Windows Network File System Remote Code Execution Vulnerabilities

Windows Network File System Remote Code Execution Vulnerabilities

Two high* level vulnerabilities related to Windows Network File System has just published.

Windows Network File System Remote Code Execution Vulnerabilities

The Remote Code Execution Vulnerabilities allow the attacker to get improper control of generation of code remotely on Windows Servers.

Affected Systems

  • Windows Server 2012 R2, Windows Server 2008 R2 x64, Windows Server 2016, Windows Server, version 20H2, Windows Server 2022, Windows Server 2019

IoC’s

-

Recommended Solution(s)

CVE-2022-22029 vulnerability is not exploitable in NFSV4.1. Prior to updating your version of Windows that protects against this vulnerability, you can mitigate an attack by disabling NFSV3. This may adversely affect your ecosystem and should only be used as a temporary mitigation.

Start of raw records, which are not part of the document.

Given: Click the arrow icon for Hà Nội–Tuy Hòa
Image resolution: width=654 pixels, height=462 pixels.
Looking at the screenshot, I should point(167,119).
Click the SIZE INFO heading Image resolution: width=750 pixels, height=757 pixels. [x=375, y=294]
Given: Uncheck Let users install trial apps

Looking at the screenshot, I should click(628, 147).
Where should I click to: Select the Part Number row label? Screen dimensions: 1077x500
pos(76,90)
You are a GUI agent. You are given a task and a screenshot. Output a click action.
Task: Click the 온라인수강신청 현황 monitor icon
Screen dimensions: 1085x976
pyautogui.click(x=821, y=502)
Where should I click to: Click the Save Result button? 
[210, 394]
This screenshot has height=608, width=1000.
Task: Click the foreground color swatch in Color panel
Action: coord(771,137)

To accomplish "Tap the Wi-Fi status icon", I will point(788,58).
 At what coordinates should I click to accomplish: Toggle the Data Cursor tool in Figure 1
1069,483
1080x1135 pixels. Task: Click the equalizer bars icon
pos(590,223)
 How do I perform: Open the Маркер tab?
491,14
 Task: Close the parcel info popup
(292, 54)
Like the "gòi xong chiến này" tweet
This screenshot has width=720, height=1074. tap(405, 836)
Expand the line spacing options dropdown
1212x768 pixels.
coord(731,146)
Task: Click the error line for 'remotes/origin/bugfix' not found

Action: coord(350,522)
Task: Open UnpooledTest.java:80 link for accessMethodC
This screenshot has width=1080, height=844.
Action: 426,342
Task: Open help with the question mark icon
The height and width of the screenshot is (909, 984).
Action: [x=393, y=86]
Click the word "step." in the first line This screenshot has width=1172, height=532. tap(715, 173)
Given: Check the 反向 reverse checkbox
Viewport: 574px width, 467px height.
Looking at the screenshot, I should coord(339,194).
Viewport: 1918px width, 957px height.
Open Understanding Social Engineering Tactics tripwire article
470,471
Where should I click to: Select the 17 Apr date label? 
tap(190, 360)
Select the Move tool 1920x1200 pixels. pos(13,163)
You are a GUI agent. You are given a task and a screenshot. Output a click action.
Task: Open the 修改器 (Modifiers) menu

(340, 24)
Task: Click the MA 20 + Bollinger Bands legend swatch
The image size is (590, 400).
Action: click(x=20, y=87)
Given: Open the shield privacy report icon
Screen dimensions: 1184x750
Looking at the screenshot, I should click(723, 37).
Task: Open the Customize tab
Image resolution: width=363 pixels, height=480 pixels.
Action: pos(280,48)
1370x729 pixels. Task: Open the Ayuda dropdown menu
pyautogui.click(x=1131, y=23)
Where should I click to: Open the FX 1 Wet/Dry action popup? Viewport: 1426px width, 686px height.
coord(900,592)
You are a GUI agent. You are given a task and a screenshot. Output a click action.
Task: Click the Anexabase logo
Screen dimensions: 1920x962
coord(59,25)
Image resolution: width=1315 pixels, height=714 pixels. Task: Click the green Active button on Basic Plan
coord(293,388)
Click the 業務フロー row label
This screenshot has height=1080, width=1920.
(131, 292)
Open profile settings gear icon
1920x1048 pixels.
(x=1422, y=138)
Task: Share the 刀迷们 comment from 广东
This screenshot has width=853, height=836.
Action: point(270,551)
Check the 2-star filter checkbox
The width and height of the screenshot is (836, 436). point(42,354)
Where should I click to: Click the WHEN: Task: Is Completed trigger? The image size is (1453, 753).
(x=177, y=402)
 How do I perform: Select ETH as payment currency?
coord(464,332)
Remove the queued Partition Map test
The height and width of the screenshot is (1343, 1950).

The following PowerShell command will disable NFSV3:
Set-NfsServerConfiguration -EnableNFSV3 $false

Then reboot machine or restart NFS Server:
nfsadmin server stop
nfsadmin server start

It is highly recommended to install “Monthly Rollup” or “Security Only” releases listed below according to OS:
https://msrc.microsoft.com/update-guide/en-US/vulnerability/CVE-2022-22029#securityUpdates

CVE / CWE

CVE-2022-22029
CVE-2022-22039

Related Website(s)

* Vulnerabilities with a CVSS 3.1 score between 7.0 and 8.9 are evaluated to be “high” whereas vulnerabilities with a CVSS 3.1 score between 9.0 and 10.0 are evaluated to be “critical”.